There is no courage without fear first. I think of a woman student who fought cancer for most of her life and taught me and others “to live life from a deeper spot” before she died. I think of a former EA parent who lives each day with a serious cancer but moves through each day with the support of his family, friends, and teammates from his playing days. He asks the hard questions of his doctors knowing that he will get the hardest answers in response.


I think of that student who entered my office when he was in 10th grade. His first words were, “I am afraid.” I received an email from him as he was about to land in Islamabad on a dangerous mission for the army. He wrote that he was facing the most dangerous thing that he had ever done, but he was ready.


Perhaps the courage of Mitt Romney and John McCain will rub off on our elected officials during this trial. Courage involves fear and people at a crossroads where they must choose the easy wrong or the hard right.
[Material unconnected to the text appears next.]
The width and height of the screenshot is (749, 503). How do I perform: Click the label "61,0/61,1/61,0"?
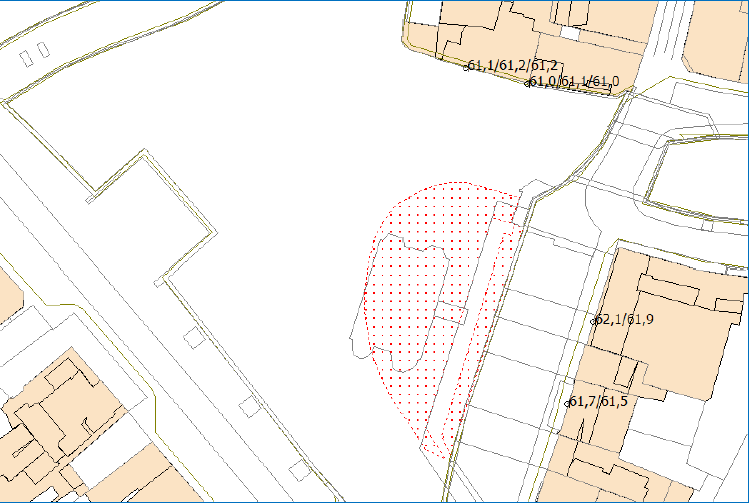click(576, 81)
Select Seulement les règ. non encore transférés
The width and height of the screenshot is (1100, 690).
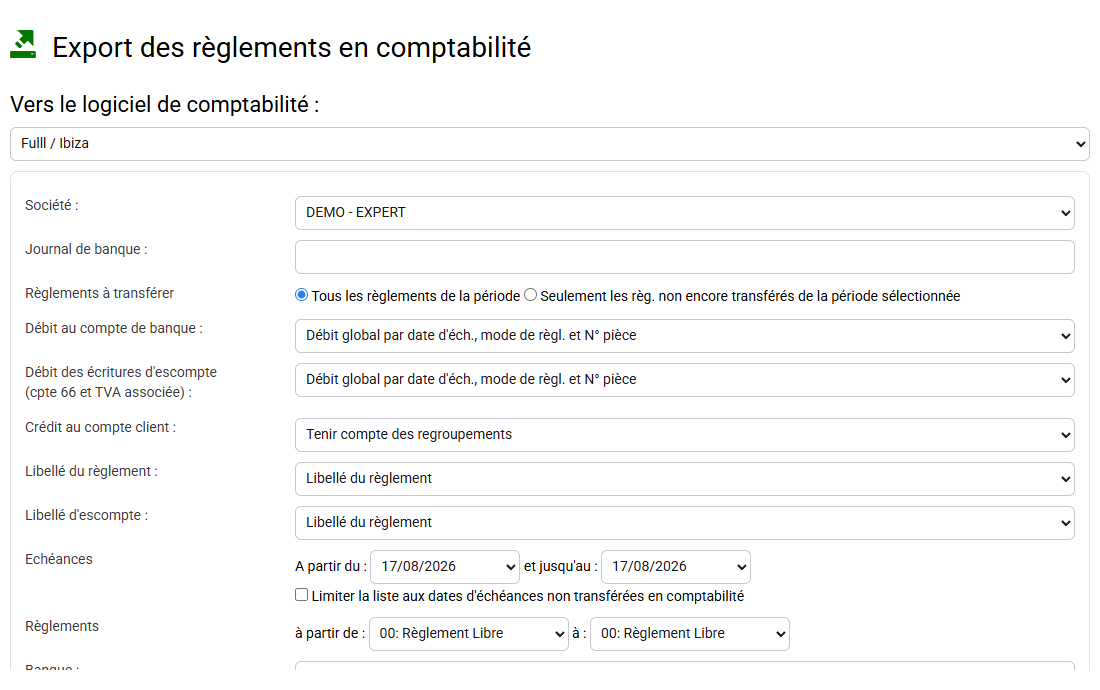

They may have to look to Russia, of all places, for an example in Aleksei Navalny who is the loyal opposition to Putin. He was at death’s door after a poison attack ordered by Putin. He has returned to Russia knowing that he would be imprisoned and possibly killed, but he will not be silenced against a government whose leaders seek power and profit. He has inspired his followers and the non-government press to do the same.


Our elected officials need to know that America does not have a corner on the courage market. We are about to become part of the global community again where, like McCain, we will be inspired by local and global community effort to raise us up to seek the right thing to do in all things. Truth, consequence, and courage have always been the fertile ground of a moral life on this earth, our fragile island home.